┌─ RECORDS SUPPLIED
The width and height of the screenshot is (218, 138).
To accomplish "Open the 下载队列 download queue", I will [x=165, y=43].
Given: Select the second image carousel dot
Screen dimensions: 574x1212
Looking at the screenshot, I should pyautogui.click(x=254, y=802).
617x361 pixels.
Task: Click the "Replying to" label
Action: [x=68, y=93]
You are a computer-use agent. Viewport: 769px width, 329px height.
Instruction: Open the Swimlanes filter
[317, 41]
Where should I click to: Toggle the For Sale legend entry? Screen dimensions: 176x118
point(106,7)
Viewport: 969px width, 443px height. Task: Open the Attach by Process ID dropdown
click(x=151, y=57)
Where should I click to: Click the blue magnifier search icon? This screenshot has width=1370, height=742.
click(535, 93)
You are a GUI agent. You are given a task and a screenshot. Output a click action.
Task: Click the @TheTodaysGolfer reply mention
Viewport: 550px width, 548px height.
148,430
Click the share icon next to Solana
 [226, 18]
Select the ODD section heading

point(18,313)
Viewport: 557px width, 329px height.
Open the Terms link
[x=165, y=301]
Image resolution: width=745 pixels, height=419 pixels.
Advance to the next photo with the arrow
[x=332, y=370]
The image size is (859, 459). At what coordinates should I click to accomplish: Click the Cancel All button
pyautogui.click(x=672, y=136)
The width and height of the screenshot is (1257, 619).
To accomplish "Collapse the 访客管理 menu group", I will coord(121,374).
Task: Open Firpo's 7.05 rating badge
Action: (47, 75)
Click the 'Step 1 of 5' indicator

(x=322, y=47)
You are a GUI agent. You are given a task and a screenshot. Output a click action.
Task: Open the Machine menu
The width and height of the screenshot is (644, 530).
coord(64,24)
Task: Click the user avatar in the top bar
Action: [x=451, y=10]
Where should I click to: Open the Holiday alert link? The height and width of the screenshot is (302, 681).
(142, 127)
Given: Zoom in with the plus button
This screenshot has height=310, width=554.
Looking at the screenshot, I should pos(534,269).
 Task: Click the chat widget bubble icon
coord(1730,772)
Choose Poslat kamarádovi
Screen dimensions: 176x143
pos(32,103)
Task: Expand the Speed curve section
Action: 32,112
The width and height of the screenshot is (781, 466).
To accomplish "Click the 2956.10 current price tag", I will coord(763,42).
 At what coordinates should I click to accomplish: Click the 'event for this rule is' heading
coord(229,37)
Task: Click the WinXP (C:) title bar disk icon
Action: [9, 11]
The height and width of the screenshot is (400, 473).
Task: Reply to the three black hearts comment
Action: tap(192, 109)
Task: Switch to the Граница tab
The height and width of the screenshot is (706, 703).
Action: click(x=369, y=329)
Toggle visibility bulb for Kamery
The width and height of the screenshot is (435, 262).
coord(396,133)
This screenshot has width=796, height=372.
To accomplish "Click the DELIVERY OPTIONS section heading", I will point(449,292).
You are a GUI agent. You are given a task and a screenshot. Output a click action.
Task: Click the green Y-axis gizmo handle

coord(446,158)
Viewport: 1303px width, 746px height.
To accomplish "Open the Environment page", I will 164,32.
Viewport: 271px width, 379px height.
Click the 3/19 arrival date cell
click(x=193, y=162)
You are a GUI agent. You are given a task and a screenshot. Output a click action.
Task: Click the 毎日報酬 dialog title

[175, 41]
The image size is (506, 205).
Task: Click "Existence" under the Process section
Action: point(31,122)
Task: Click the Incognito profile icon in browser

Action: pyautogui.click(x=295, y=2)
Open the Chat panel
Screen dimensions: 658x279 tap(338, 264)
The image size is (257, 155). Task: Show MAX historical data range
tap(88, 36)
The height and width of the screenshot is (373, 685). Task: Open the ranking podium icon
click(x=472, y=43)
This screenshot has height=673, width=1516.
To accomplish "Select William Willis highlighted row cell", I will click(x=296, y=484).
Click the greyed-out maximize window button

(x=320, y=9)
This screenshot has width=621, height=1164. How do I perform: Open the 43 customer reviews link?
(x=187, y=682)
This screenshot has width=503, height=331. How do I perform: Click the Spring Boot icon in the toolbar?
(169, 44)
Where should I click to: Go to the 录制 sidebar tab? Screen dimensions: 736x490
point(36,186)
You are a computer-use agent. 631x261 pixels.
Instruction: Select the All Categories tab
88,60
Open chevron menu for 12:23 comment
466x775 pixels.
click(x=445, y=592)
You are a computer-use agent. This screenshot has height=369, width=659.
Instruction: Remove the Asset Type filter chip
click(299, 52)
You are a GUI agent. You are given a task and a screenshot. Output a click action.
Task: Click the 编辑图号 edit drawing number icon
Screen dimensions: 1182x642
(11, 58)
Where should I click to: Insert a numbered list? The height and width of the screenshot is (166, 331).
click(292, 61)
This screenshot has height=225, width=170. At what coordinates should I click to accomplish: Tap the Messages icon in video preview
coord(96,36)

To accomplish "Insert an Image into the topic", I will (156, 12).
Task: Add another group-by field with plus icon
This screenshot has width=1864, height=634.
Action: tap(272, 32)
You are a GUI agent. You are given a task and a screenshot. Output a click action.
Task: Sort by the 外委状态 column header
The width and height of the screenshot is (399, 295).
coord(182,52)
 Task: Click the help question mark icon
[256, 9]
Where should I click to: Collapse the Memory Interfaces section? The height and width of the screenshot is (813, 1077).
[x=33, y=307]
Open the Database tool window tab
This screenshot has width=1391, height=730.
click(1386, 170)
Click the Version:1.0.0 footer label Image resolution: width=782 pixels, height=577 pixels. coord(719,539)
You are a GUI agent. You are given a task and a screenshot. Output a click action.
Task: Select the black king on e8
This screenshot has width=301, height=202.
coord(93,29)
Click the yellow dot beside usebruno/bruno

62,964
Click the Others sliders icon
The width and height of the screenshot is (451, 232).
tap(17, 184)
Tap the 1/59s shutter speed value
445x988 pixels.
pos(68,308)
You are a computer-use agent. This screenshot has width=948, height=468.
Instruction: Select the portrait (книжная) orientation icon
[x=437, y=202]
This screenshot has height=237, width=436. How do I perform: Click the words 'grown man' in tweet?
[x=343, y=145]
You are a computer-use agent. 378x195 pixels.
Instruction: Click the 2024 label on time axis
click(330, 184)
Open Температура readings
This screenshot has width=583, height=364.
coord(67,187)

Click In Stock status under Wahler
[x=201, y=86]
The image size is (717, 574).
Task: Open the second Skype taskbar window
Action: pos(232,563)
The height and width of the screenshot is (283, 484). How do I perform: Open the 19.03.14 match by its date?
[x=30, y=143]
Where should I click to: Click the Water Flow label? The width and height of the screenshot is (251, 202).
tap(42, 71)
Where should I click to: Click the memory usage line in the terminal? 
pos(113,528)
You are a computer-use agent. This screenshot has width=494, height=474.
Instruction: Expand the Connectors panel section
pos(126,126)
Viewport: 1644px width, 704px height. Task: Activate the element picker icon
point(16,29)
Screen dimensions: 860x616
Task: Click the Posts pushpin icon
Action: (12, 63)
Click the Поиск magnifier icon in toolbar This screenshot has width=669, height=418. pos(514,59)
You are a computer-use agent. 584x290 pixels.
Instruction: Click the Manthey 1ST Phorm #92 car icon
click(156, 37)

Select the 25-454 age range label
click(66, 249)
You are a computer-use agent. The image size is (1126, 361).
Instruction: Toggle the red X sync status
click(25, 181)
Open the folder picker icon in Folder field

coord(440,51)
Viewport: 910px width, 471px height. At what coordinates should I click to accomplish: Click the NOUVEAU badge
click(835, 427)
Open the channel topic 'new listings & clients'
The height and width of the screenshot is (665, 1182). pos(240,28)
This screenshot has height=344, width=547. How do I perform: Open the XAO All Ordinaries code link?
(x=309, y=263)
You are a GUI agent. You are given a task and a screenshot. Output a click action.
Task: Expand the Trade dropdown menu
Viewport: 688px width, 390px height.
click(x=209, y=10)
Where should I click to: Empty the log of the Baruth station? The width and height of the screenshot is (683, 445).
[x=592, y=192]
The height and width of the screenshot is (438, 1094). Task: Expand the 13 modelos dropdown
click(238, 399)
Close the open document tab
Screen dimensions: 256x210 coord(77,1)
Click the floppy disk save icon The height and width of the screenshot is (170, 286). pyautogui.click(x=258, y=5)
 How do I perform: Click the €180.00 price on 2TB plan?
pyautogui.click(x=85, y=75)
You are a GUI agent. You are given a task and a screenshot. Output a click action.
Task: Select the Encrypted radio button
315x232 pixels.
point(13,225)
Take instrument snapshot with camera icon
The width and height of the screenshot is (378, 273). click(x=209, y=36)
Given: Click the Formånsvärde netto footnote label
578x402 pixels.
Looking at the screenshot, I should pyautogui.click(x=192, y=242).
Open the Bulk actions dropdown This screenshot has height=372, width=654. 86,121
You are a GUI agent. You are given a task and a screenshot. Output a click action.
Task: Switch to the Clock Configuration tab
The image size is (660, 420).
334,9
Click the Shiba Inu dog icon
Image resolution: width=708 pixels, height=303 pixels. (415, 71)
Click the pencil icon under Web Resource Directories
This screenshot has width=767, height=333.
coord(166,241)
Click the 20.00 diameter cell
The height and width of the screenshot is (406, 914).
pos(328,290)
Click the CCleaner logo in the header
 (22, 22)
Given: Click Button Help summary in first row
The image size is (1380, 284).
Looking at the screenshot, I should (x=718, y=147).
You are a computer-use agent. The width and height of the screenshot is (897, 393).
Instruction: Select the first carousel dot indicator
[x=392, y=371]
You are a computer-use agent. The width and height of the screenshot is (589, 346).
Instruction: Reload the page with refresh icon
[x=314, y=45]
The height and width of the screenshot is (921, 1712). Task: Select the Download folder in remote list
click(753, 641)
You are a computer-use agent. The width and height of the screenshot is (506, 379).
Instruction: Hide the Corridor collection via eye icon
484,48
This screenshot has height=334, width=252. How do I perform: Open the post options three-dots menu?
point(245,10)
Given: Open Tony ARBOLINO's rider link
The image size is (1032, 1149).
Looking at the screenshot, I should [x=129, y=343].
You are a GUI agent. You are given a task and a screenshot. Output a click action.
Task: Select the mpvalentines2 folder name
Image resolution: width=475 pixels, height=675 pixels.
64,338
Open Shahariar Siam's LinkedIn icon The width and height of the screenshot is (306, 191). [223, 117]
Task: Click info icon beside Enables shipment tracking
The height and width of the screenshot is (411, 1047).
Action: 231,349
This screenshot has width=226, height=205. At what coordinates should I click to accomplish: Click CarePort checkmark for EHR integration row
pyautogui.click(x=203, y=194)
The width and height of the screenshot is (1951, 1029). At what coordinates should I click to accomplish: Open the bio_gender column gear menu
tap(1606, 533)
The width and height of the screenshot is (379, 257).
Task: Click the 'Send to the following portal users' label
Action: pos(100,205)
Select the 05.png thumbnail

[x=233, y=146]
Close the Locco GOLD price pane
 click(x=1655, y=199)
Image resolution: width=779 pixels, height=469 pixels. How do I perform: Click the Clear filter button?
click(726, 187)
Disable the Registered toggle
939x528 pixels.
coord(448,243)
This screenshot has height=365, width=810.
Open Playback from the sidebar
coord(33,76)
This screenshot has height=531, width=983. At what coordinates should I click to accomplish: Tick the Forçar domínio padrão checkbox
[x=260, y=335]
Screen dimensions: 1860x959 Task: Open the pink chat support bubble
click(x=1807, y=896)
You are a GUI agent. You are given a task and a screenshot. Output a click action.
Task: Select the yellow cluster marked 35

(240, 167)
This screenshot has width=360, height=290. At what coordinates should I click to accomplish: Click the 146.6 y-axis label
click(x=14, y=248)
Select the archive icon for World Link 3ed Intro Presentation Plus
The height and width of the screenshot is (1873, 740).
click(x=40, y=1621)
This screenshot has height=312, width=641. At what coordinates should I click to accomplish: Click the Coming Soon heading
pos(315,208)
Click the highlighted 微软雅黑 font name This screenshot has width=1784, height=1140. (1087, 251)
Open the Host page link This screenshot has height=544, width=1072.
└─
> _INSTRUCTIONS FOR THE TASK_
What the task asks for is a word-for-word repeat of the lines above, from the first through the one containing "The width and height of the screenshot is (781, 466).".

> _SOLUTION FOR THIS EXERCISE_
The width and height of the screenshot is (218, 138).
To accomplish "Open the 下载队列 download queue", I will [x=165, y=43].
Given: Select the second image carousel dot
Screen dimensions: 574x1212
Looking at the screenshot, I should pyautogui.click(x=254, y=802).
617x361 pixels.
Task: Click the "Replying to" label
Action: [x=68, y=93]
You are a computer-use agent. Viewport: 769px width, 329px height.
Instruction: Open the Swimlanes filter
[317, 41]
Where should I click to: Toggle the For Sale legend entry? Screen dimensions: 176x118
point(106,7)
Viewport: 969px width, 443px height. Task: Open the Attach by Process ID dropdown
click(x=151, y=57)
Where should I click to: Click the blue magnifier search icon? This screenshot has width=1370, height=742.
click(535, 93)
You are a GUI agent. You are given a task and a screenshot. Output a click action.
Task: Click the @TheTodaysGolfer reply mention
Viewport: 550px width, 548px height.
148,430
Click the share icon next to Solana
 [226, 18]
Select the ODD section heading

point(18,313)
Viewport: 557px width, 329px height.
Open the Terms link
[x=165, y=301]
Image resolution: width=745 pixels, height=419 pixels.
Advance to the next photo with the arrow
[x=332, y=370]
The image size is (859, 459). At what coordinates should I click to accomplish: Click the Cancel All button
pyautogui.click(x=672, y=136)
The width and height of the screenshot is (1257, 619).
To accomplish "Collapse the 访客管理 menu group", I will coord(121,374).
Task: Open Firpo's 7.05 rating badge
Action: (47, 75)
Click the 'Step 1 of 5' indicator

(x=322, y=47)
You are a GUI agent. You are given a task and a screenshot. Output a click action.
Task: Open the Machine menu
The width and height of the screenshot is (644, 530).
coord(64,24)
Task: Click the user avatar in the top bar
Action: [x=451, y=10]
Where should I click to: Open the Holiday alert link? The height and width of the screenshot is (302, 681).
(142, 127)
Given: Zoom in with the plus button
This screenshot has height=310, width=554.
Looking at the screenshot, I should pos(534,269).
 Task: Click the chat widget bubble icon
coord(1730,772)
Choose Poslat kamarádovi
Screen dimensions: 176x143
pos(32,103)
Task: Expand the Speed curve section
Action: 32,112
The width and height of the screenshot is (781, 466).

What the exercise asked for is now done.